Through memes and hashtags, retweets and Facebook shares, the production of campaign slogans, jingles, videos and press releases is now the domain of voters. There is no room in all this for nuanced policy debates that readers glaze over as they scroll up and down their social media walls. The only thing that captures their attention in this shallow environment that promotes sleep deprivation and short-term memory is shock value.

The more hits, views, likes, <3’s, shares and retweets a status update gets, the more eyeballs focus on them. The only way to collect these things is to do or say something outrageous and shocking.
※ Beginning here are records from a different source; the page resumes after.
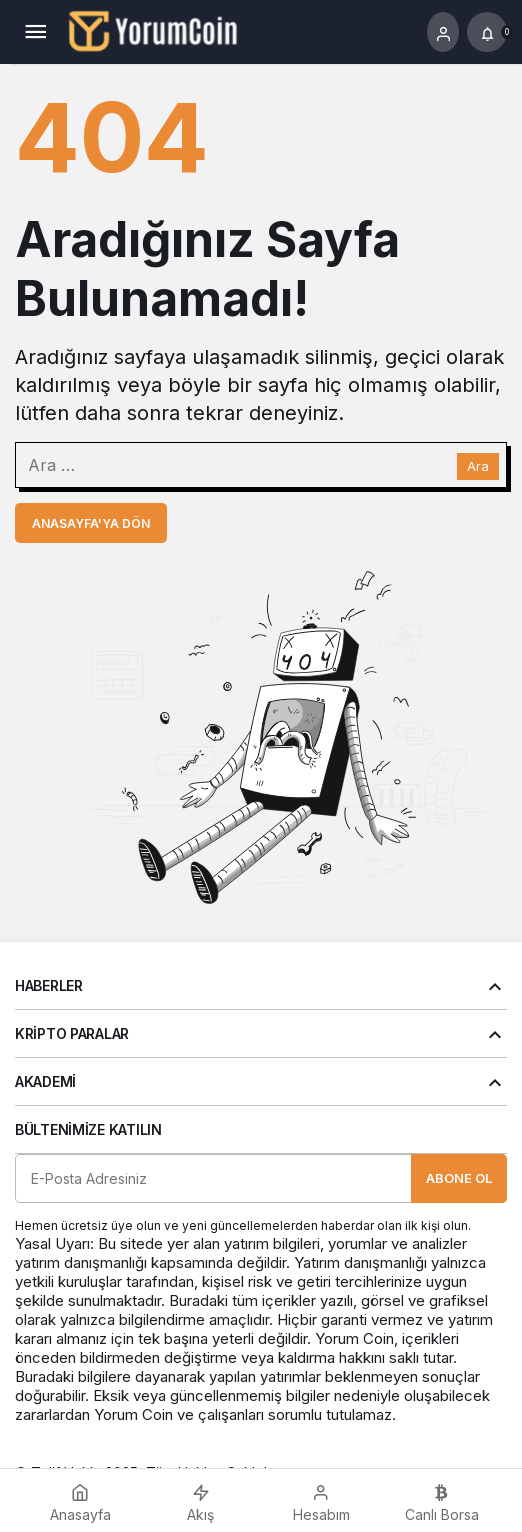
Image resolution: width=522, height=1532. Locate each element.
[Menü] (35, 32)
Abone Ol (459, 1178)
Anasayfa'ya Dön (91, 523)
If Erap Estrada and Fernando Poe, Jr. mastered the art of a carefully crafted telegenic performance fit for the screen with sound bytes that mainstream media could easily squeeze into the evening news, Duterte has mastered the art of creating a buzz on the 24/7 echo chamber that is social media.

This is no longer a postmodern world where the elusiveness of meaning is exemplified by the narratives and counter-narratives of light vs. dark, rich v. poor, that were acted out by their proponents in the elections of 1998, 2004, and 2010. We have now entered a pseudo modern age which is characterized by the absence of narratives. As Alan Kirby explains

Postmodernism… fetishised [ie placed supreme importance on] the author, even when the author…pretended to abolish him or herself. But the culture we have now fetishises the recipient of the text to the degree that they become a partial or whole author of it. Optimists may see this as the democratisation of culture; pessimists will point to the excruciating banality and vacuity of the cultural products thereby generated.

The challenge for Mr. Duterte now is to pivot from the act of campaigning to governing. Having divided the nation, with his raunchy, expletive-ridden remarks, he now has to unite the various sectors of our society against the internal and external conflicts and challenges it faces with more measured manners. If his campaign was an MA15+ movie, he now has to edit it down to a PG-13 version, or risk losing the respect and goodwill that his mandate affords him.